Importance of viability
Why is vendor viability important? Having its CMMS/EAM vendor go out of business is not the end of the world for a maintenance department. I know of some organizations that get a lot more using DOS-based packages from defunct vendors than other enterprises that employ the latest solutions from industry leaders.
But vendor viability does matter for both prospective and existing CMMS/EAM customers. In many ways a software package is like a physical asset. It can break, or its performance can degrade due to software bugs or external changes in other software, such as operating systems and databases. Upgrades may be necessary to take advantage of new functionality or technology. New services might be required to obtain some new performance benefits. The solution to all of these challenges is generally more forthcoming if the original software manufacturer is alive and healthy.

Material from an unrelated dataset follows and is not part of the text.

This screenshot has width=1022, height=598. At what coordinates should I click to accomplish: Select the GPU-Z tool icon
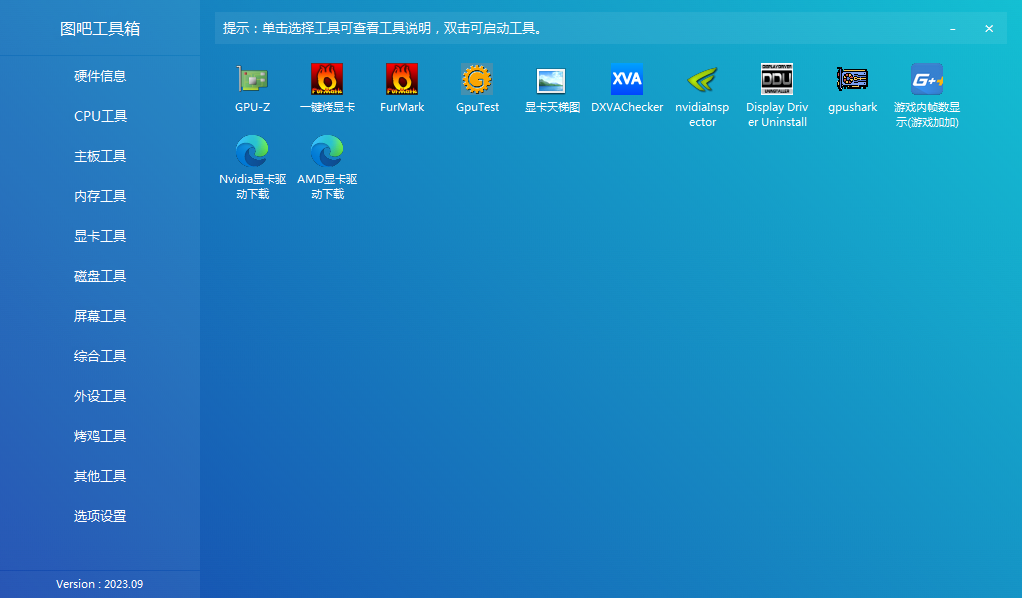click(x=252, y=80)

The topic of vendor viability came to mind when I saw an October 24, 2002, press release from the ARC Advisory Group ( arcweb.com ) on a recent update to its EAM/CMMS Solutions Worldwide Outlook study. The study update predicted a CMMS/EAM industry annual growth rate of 5.3% over the next five years. While this is hardly a high growth scenario, it is still a reasonably healthy prediction given the maturity of a software industry that is approaching its twentieth year. The study expects industry revenues to reach $1.6 billion by 2006. My initial reaction was that the study’s projected industry growth rate was more than adequate to sustain many healthy vendors.
But the study did have some caveats. According to the study’s author, Houghton LeRoy, “the majority of asset management market growth will come from application service providers (ASPs), web hosted solutions, and electronic maintenance, repair, and operations (eMRO) procurement. The EAM marketplace has matured causing software license sales to decline and customers to demand more services for better performance and continuous improvement.”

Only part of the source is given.